Many gardeners are very experienced in taking and rooting stem or softwood cuttings. But many otherwise very experienced gardeners are not. So here is how to do it.

  1. Use clean pots or flats with drainage holes. I put holes in old dishpans or styrofoam coolers. Fill these with sterile medium. I like vermiculite, but perlite, a mixture of perlite and peat moss, sterile sand or potting soil will work. You want a medium that will hold water and air, stay wet for a long time and yet not get soggy. Dampen it well and pack it down with your hands.

    If you don't have containers, you can fill a plastic bag such as those that wrap our newspapers with medium, wet it well, close the bag, and cut x shaped holed in which to stick the cuttings. When these cuttings are rooted, you can plant bag and all if you wish.
     

  2. The best time to take cuttings is early in the day when the plants are full of moisture. With a sharp knife or scissors, snip a 5- to 6-inch-long piece from the parent, choosing a vigorous young tip or side shoot. Green stems root much more quickly than woody ones.

    Cut just above a node so you won't leave a stub on the parent. Then remove and discard any flowers, buds, or small lateral shoots. Make a slanting cut just below the lowest node and discard that lower piece of stem because new roots will form at the node on most cuttings. (Tomatoes will root all along the stem.) Remove leaves from the lower 2 inches of the cutting.

    If a plant has very large leaves, use a scissors to cut away most of the large leaves, leaving only a small area of leaf. Leave the small new leaves at the tip.
     

  3. You can dip the stem ends in liquid or powdered rooting hormone such as Rootone. Shake off the excess. I don't do this unless I've had trouble rooting that plant before. Stick the stem ends into the rooting medium about 2 inches deep and 2 inches apart. Firm the medium around the stem, water with a fine spray, and label. Keep the cuttings in shade, the medium wet but not soggy, and mist often to keep humidity high. You can also put a plastic bag or bottle over the top to keep in humidity, but that is not usually necessary in Florida. Also, remove any dead leaves from the surface to prevent disease or rot. Cuttings may wilt a bit at first. Misting once a day or so with a spray bottle will help.
     
  4. After 1 to 5 weeks you can gently pull a cutting. If it resists, there are roots. Use a trowel or large spoon to lift roots intact and pot up or plant the cutting in the ground. Shield it from sudden sun for a few days until it becomes acclimated. If the cutting comes up, just put it back, firm the medium around it, and wait longer.

 

If you come to my garden this Saturday from 10 am until 1 pm, you can take cuttings from any plant marked with lime green tape. Please don't take them from other plants without asking me. Sometimes those plants will not root and sometimes there is something coming up you will tread on if you get close.
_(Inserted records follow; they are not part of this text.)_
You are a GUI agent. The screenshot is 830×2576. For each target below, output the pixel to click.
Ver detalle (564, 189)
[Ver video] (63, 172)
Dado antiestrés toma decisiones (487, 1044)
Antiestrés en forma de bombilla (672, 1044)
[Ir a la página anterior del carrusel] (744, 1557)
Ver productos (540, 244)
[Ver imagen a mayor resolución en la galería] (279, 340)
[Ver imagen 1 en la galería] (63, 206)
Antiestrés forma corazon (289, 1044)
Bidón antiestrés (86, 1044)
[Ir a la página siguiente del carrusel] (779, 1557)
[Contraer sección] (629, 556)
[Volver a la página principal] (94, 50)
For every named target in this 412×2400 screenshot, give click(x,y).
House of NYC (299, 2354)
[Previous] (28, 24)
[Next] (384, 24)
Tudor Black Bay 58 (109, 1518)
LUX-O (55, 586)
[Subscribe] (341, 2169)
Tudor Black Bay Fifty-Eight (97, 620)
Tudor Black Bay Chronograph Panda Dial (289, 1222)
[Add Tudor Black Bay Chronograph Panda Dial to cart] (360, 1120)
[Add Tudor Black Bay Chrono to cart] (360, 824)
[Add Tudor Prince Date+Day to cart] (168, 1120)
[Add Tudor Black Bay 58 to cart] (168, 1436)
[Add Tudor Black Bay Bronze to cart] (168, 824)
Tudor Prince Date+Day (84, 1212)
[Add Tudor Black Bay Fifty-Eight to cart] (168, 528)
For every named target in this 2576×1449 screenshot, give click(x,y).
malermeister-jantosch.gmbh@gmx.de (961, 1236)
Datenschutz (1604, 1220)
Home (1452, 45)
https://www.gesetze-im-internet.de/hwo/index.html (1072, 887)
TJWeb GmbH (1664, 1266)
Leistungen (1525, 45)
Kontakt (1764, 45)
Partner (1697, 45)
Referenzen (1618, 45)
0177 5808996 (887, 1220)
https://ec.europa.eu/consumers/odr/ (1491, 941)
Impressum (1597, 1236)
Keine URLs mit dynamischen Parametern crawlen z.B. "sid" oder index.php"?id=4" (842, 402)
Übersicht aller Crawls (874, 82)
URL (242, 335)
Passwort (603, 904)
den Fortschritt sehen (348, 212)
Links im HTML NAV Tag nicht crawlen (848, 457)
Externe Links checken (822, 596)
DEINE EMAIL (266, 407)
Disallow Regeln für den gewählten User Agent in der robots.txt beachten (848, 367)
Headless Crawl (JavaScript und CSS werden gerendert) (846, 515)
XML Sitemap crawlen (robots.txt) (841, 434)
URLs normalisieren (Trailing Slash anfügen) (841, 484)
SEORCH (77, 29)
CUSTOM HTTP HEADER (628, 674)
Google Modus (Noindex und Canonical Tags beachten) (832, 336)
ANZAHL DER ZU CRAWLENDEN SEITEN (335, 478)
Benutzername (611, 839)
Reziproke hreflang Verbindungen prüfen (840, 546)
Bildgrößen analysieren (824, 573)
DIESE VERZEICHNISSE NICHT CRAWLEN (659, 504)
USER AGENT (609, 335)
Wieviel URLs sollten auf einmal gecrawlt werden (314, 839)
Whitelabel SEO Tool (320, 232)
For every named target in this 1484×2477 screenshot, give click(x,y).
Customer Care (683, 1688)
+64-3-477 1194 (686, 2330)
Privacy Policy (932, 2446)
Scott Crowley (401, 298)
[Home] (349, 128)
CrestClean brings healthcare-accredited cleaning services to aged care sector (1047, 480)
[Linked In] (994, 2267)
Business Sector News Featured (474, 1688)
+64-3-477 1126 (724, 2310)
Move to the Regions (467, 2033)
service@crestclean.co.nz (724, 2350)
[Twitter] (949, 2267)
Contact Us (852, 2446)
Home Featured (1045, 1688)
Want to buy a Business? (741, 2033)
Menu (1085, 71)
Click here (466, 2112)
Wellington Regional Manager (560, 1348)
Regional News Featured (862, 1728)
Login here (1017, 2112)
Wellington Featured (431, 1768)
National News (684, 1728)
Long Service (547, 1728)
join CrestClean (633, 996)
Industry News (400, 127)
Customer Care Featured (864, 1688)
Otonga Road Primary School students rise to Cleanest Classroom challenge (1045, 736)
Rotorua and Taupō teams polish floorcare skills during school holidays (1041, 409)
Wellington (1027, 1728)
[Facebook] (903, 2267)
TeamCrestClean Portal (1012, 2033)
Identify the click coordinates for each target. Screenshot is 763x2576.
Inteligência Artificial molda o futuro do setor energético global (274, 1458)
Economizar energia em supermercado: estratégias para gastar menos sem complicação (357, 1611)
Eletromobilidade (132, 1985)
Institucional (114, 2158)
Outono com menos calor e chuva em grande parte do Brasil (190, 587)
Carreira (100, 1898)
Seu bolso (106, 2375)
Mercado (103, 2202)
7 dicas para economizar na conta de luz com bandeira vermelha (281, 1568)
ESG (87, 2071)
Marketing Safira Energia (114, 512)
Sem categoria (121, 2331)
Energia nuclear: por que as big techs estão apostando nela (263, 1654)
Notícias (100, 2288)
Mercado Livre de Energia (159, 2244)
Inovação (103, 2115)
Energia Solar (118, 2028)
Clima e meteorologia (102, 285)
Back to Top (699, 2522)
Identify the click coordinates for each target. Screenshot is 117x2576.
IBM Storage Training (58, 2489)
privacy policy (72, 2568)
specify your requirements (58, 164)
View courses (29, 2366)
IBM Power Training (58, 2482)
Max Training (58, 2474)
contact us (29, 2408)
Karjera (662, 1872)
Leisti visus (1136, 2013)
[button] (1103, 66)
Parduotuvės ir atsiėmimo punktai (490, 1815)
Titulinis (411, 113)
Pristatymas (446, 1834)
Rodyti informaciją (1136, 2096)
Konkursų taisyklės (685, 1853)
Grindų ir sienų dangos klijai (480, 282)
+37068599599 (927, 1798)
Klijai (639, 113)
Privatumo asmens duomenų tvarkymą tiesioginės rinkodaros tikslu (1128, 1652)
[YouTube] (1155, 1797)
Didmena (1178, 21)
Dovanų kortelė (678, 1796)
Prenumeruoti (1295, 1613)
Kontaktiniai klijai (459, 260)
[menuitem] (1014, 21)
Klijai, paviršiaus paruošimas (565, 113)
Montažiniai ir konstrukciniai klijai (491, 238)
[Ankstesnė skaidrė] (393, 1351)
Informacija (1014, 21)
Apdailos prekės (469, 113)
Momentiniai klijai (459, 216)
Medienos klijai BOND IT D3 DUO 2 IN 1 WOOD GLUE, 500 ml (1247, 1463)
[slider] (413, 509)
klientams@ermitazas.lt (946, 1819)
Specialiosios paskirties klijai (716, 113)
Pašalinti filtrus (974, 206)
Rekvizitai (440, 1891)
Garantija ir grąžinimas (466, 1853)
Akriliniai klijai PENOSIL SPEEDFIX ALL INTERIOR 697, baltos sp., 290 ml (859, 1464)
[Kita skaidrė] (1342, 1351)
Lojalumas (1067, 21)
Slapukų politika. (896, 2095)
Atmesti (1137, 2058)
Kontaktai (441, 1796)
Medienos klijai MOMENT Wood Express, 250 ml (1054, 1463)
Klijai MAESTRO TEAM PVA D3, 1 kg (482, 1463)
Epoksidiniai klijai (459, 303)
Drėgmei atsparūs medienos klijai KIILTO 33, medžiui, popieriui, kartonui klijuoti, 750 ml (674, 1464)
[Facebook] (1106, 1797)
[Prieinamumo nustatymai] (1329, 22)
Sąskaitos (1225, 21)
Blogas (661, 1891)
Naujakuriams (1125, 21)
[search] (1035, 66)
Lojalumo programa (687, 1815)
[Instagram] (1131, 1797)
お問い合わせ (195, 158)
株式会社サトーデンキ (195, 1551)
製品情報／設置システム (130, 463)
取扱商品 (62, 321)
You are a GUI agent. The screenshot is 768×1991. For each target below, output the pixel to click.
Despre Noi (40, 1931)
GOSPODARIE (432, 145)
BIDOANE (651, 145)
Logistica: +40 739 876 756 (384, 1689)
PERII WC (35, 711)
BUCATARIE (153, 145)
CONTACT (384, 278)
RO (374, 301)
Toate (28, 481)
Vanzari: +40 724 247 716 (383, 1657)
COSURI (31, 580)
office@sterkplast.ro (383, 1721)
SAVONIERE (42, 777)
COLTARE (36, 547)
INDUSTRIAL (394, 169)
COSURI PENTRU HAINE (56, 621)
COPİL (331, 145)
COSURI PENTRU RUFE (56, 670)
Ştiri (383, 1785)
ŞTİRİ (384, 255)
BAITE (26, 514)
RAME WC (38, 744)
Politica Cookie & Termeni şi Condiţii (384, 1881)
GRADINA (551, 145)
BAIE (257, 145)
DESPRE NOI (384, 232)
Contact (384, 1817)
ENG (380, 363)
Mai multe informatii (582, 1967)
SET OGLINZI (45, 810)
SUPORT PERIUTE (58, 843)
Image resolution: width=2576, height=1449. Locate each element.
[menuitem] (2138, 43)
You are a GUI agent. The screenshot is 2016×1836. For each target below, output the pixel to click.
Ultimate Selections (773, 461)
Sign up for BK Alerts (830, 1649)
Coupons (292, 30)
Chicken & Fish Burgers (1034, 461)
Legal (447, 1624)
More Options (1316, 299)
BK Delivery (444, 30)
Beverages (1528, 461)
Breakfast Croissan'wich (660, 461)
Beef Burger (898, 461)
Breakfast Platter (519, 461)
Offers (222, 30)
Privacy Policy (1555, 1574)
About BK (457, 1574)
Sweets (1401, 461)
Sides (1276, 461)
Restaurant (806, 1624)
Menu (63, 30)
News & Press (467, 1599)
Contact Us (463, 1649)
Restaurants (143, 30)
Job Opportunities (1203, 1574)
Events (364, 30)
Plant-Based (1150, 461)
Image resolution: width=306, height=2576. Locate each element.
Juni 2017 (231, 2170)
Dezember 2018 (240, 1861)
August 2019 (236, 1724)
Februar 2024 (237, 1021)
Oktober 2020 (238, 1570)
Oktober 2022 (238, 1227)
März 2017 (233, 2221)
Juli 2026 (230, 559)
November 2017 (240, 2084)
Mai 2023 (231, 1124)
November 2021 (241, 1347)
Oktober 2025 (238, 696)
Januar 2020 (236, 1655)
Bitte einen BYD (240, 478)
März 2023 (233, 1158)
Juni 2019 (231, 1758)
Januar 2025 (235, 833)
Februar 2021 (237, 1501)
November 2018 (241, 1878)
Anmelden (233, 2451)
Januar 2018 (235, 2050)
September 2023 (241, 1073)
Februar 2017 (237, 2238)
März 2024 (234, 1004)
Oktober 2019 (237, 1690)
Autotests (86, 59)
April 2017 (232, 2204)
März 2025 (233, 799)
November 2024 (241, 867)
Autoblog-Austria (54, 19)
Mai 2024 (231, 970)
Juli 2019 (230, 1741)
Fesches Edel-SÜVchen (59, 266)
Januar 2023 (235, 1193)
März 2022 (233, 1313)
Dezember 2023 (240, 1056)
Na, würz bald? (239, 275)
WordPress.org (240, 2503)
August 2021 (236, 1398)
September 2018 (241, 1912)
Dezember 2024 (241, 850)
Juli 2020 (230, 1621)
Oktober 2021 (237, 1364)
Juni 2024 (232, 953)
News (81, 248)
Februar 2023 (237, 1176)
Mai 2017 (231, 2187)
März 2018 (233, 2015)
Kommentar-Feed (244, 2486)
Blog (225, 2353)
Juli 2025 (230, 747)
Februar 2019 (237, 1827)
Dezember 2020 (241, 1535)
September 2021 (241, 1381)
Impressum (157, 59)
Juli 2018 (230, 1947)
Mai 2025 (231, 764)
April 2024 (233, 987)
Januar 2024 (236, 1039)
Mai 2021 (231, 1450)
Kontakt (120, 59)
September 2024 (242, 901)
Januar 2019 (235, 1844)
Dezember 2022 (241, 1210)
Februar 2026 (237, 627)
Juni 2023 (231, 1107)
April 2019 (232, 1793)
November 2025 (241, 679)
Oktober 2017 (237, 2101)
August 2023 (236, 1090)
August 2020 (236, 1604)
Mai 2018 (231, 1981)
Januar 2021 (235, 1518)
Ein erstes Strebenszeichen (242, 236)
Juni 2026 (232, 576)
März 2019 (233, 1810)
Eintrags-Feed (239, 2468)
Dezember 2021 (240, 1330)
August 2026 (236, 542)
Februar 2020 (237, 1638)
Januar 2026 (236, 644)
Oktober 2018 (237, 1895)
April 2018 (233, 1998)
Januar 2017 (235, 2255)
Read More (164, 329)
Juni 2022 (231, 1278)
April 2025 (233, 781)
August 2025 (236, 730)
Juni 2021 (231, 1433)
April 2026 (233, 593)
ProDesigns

Cut just above a node when you remove the cutting from the parent plant so you won't leave stubs that could cause disease.

Then make a slanting cut just below the lowest node and discard that bottom piece of stem. Remove flowers, buds, and the leaves on the lower two inches. If the leaves are very large, cut away all but a small area.

Mist will help maintain humidity. Remove any leaves that drop or blow in to keep the area clean and prevent disease.

The magic has happened. This is a cutting with a good root system ready to be put in a pot or in the ground.